Letters 09.12.21 | Catholic National Register

Readers respond to articles in Register.

Small silent actions

Regarding “Fabric of the Liturgy” (Culture of Life, August 1 issue): I would like to thank Virginia Aabram for her fascinating article.

There is so much coverage of the big issues of the day in all media that it is especially gratifying to read the quiet little actions of members of our Church that remind us of the foundational and often silent goodness of people like those at St. Martha’s Guild. .

Such actions are often overlooked and always underestimated. Miss Aabram’s story was as fascinating in its technical descriptions of the actions of the guild as it was well written and pleasant to read.

John Brewer

Clayton, North Carolina

“Quantitative measures”

In the midst of a nation that has awakened, a pandemic that cuts our civil liberties, a Pope turning his back on Church tradition and another Church sex scandal, we must ask yourself: where is Evelyn Waugh when you need him?

Evelyn Waugh is best known for her novel Brideshead revisited, a story of the unfathomable works of grace. Her writing is graceful, and her portrayal of the flaws of modern civilization is caustic, hilarious, and fair. He is perhaps the only one capable of writing a novel satire worthy of the absurdity of our time and give a clue as to how to proceed. Maybe he did.

His Sword of honor The trilogy is the story of Guy Crouchback, an English Catholic who, at the start of WWII, joined the military seeing the war as a resurgence of Christianity against the atheistic powers of Nazism and Communism. (Waugh served in the war, and it must be remembered that when it started Hitler and Stalin were bedfellows.) Guy’s enthusiasm for the crusade is slowly stifled as he becomes familiar with irrationality of modern war and life.

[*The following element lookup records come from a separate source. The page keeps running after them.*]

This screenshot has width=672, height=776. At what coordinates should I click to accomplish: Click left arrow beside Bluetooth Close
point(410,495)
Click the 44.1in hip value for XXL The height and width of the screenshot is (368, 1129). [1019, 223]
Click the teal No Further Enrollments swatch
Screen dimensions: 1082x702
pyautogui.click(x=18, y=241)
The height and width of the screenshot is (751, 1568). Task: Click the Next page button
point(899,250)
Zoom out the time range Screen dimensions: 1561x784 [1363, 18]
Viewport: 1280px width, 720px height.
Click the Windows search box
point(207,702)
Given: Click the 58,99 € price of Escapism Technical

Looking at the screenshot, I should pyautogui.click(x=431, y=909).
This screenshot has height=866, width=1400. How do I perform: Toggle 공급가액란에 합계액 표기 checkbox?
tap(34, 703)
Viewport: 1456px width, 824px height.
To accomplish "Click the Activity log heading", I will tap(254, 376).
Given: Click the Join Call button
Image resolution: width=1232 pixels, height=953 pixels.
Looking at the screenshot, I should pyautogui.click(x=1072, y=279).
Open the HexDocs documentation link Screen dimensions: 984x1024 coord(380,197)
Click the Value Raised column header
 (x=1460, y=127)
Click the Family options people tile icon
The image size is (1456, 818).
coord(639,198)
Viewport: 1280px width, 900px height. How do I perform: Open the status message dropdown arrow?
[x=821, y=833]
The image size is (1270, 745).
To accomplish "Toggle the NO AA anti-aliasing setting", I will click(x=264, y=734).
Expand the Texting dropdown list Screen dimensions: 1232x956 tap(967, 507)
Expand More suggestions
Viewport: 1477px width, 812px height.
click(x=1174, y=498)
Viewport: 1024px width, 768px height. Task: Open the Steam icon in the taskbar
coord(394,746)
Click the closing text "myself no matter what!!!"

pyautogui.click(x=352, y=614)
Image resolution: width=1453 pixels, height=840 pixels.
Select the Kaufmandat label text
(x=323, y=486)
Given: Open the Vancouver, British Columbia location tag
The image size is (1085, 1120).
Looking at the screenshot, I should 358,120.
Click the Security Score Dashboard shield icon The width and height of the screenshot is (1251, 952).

Several dark and humorous events reveal to him that a once glorious cause seems to have become political as usual. Then, recovering from the wounds suffered during the ignominious English retreat from Crete, he learned of the new alliance of England and the United States with Communist Russia. He is completely disenchanted. Convalescent in England with his father (a truly holy figure), Guy expresses his sense of futility in the institutions he once believed in. We all need his father’s advice: “Quantitative measures don’t apply. It could have come straight from Thérèse de Lisieux. I don’t know what to do, and sometimes what and who to believe, in this mess of a culture we live in. And Waugh would be the last to advise sticking your head in the sand and not screaming rot when you see it. Yet I must remember that I am not called to save the world, but only my soul and, God willing, help a few others save theirs. If my faith in institutions has decreased, my faith in God must increase. I will do the good that I can. Quantitative measures do not apply.

Robert B. Greving

Potomac, Maryland


An article in the August 29 issue of the Register incorrectly stated that the current governor of the state of New Hampshire is John Sununu. Sununu was governor of New Hampshire from 1983 to 1989. His son, Chris Sununu, is the current governor. The registry regrets the error.